Copy out, from the data below, each line in which the word "coordinates" occurs.

Start of Block

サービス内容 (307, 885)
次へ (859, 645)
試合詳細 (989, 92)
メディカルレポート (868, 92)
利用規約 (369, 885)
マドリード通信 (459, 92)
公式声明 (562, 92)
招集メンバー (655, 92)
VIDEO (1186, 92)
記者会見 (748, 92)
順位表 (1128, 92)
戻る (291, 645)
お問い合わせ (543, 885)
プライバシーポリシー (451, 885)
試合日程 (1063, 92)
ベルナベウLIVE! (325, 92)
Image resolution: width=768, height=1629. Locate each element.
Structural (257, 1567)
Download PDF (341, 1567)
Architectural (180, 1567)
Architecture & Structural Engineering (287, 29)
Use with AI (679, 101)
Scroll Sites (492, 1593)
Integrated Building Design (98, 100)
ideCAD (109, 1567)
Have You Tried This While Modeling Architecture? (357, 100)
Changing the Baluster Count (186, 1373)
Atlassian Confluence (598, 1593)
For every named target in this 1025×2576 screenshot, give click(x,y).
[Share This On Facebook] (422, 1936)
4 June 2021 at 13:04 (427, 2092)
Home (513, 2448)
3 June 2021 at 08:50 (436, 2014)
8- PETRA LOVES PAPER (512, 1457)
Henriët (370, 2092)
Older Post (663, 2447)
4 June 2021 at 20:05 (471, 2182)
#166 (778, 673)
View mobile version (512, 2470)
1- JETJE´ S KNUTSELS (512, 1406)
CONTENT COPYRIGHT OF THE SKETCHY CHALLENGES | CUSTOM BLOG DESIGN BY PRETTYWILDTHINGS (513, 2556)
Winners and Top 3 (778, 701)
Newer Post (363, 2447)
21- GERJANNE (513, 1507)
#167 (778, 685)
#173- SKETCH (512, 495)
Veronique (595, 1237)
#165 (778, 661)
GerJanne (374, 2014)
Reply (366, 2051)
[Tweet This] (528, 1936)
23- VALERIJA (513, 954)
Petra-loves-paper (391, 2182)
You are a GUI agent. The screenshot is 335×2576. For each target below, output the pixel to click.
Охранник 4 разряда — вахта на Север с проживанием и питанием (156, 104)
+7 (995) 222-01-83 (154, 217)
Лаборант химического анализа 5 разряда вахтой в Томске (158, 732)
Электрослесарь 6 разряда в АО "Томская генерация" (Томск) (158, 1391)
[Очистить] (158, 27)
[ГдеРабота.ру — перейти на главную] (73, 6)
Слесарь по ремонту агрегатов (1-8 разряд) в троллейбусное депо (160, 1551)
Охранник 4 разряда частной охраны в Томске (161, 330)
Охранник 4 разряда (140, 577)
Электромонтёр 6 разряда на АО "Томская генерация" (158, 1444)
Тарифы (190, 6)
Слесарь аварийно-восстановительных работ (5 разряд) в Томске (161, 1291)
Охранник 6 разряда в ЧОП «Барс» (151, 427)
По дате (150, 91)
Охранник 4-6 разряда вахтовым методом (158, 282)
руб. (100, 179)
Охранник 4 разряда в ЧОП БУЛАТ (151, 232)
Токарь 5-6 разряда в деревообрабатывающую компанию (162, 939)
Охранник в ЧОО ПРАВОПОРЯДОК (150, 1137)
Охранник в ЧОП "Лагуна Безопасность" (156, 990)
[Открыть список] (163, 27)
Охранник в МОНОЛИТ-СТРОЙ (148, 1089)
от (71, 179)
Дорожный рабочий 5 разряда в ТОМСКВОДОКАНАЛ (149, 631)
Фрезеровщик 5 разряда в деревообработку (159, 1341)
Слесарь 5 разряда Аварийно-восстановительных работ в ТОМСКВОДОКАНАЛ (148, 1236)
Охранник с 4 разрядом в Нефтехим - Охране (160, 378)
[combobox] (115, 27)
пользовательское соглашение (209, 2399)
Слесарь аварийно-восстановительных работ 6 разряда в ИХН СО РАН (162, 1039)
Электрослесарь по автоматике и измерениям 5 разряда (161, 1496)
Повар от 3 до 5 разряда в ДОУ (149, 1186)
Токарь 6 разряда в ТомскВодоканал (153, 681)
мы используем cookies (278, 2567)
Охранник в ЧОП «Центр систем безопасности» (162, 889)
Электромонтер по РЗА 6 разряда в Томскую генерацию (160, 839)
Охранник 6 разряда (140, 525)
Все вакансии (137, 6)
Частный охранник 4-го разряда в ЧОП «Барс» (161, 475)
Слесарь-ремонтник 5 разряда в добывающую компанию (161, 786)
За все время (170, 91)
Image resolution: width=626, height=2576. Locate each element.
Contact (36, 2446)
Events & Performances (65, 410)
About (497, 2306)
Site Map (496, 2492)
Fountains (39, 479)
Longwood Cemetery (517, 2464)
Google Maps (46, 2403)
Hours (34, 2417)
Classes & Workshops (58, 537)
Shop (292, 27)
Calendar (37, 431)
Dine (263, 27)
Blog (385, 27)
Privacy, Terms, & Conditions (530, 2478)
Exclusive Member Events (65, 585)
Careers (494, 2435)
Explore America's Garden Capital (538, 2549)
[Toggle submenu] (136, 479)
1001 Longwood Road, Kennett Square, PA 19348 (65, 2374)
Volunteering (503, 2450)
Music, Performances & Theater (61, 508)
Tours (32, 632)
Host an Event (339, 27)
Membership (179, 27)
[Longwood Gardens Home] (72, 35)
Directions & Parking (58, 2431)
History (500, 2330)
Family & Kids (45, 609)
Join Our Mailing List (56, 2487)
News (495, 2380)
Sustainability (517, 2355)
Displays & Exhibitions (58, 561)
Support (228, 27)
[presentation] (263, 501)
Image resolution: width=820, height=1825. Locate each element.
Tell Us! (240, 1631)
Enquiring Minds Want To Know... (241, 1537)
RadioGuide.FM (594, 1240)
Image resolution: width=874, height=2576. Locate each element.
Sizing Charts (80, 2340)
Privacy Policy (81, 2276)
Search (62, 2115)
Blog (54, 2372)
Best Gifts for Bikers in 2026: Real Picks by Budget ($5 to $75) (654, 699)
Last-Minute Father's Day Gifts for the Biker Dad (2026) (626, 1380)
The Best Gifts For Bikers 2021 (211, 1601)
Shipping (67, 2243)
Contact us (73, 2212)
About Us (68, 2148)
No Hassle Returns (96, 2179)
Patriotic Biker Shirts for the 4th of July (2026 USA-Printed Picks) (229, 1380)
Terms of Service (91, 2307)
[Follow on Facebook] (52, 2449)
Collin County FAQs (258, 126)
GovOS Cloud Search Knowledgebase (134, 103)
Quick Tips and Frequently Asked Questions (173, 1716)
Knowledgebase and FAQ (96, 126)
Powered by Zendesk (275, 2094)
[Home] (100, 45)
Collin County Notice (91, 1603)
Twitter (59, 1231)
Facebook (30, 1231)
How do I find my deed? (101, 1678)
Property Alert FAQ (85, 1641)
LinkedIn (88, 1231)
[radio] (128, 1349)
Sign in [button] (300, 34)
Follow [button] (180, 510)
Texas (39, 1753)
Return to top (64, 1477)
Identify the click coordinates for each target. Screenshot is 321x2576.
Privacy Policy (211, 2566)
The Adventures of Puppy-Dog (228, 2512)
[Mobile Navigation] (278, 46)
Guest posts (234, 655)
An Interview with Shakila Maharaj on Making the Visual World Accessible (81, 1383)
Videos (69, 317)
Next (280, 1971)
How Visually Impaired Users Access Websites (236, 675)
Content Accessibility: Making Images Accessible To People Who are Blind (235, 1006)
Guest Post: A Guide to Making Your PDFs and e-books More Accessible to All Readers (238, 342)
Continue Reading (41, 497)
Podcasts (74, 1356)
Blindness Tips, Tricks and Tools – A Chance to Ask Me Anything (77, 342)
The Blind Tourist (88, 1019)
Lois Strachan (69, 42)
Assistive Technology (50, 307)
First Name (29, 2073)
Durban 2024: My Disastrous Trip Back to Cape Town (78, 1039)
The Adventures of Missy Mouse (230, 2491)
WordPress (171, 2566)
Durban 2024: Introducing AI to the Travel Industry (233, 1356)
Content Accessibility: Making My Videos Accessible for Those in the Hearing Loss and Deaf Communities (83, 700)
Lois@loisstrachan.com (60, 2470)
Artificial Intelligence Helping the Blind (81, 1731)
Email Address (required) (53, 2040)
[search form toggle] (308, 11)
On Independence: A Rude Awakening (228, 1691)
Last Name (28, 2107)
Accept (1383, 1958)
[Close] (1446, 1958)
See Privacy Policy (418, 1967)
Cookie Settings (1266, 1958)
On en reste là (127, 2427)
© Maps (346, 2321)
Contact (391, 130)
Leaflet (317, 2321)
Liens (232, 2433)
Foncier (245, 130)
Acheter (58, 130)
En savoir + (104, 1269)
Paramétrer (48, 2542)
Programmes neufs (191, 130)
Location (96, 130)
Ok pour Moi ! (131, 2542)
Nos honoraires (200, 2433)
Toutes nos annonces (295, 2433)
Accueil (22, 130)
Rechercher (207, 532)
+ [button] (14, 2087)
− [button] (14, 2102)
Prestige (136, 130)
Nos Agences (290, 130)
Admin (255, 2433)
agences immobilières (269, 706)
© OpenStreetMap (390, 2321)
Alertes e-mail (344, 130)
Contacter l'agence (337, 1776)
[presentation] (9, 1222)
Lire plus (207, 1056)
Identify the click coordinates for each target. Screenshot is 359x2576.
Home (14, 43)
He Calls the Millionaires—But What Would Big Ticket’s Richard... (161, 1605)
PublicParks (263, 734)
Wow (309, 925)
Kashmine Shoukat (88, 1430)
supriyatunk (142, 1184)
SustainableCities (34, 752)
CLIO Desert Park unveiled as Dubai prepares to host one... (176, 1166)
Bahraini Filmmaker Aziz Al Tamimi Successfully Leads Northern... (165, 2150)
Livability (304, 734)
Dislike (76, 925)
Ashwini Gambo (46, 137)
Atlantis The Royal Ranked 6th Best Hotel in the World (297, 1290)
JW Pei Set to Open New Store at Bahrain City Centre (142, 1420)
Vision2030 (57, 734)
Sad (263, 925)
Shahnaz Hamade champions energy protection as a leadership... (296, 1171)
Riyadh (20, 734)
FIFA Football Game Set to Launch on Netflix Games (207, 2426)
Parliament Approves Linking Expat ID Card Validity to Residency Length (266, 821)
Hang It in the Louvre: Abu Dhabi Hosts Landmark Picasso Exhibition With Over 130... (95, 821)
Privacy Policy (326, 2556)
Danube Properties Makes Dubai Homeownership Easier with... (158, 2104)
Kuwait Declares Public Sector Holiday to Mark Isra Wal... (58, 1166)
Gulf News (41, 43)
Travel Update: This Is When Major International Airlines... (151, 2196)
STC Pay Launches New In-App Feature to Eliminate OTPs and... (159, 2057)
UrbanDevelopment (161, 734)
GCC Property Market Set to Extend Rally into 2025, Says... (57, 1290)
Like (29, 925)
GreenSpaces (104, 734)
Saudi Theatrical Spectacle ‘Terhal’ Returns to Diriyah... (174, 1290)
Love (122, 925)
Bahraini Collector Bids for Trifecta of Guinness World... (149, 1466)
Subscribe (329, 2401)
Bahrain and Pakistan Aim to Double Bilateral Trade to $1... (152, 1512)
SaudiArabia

End of Block

TASK ANSWER:
Identify the click coordinates for each target. Screenshot is 321x2576.
Identify the click coordinates for each target. Screenshot is 359x2576.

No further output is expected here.